Joyce de Gooijer with Catherine, a Tanzanian student dealing with cancer. De Gooijer is the first lay director of VICS, the Spiritans Volunteer International Christian Service. Photo courtesy of VICS

New VICS leader aims to spread the word

By 
  • March 1, 2013

Joyce de Gooijer is on the lookout. As the first lay director of the Volunteer International Christian Service (VICS), de Gooijer is eager to increase the organization’s recruits through improved public awareness.

VICS is a lay volunteer missionorganization started by the Canadian Spiritans 42 years ago in which skilled volunteers are sent for two-year terms to work in developing countries. VICS volunteers have varied skills, like nursing, carpentry or teaching.

“The basic philosophy of filling a need is really, really important,” de Gooijer said.

She intends to continue that philosophy as she takes over as director from Fr. Bob Colburn.

De Gooijer, originally from Saskatchewan, took on the role in January, shortly after she and her husband returned from a two-year placement in Tanzania.

“One of the things that has been a challenge and will continue to be a challenge (is) finding volunteers for a two-year posting,” said de Gooijer. “Short-term placements offer really good opportunities. Two-year placements offer the opportunity to really start becoming more embedded in the culture.”

Twenty years in education in rural Saskatchewan prepared de Gooijer for her three placements over the past 25 years: teaching high school Math and English in Kenya, working as a principal of a 400-student boarding school in the island nation of Kiribati and teaching students with physical disabilities to read and write Swahili in Tanzania.

For all three of her postings, the first three months were “new and exciting,” she said, but “it’s after that you start getting deeper into the culture… you get to know more people and have some deeper experiences and you get to know yourself better over a longer period of time.”

On why some may be hesitant to sign up, de Gooijer believes the idea of giving up a job or not having one to come back to discourages potential volunteers. When she first joined VICS in the late 1980s, jobs were easy to find when she came back. Ten years ago, however, after her second mission, it took her four to five years to find employment. Yet de Gooijer and her husband signed up for a third time.

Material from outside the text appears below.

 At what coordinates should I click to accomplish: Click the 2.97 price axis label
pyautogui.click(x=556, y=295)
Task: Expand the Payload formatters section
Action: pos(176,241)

“I know they (the Spiritans) really wanted to have someone who knew the organization and had a sense of who we are and what we stand for, what our philosophy is and someone who can carry that on,” said de Gooijer.

VICS volunteers, between ages 21 and 65, go overseas with the intention of “working themselves out of a job,” she said, meaning the local people will become equipped to take over when VICS is gone.

De Gooijer also hopes to start working with universities.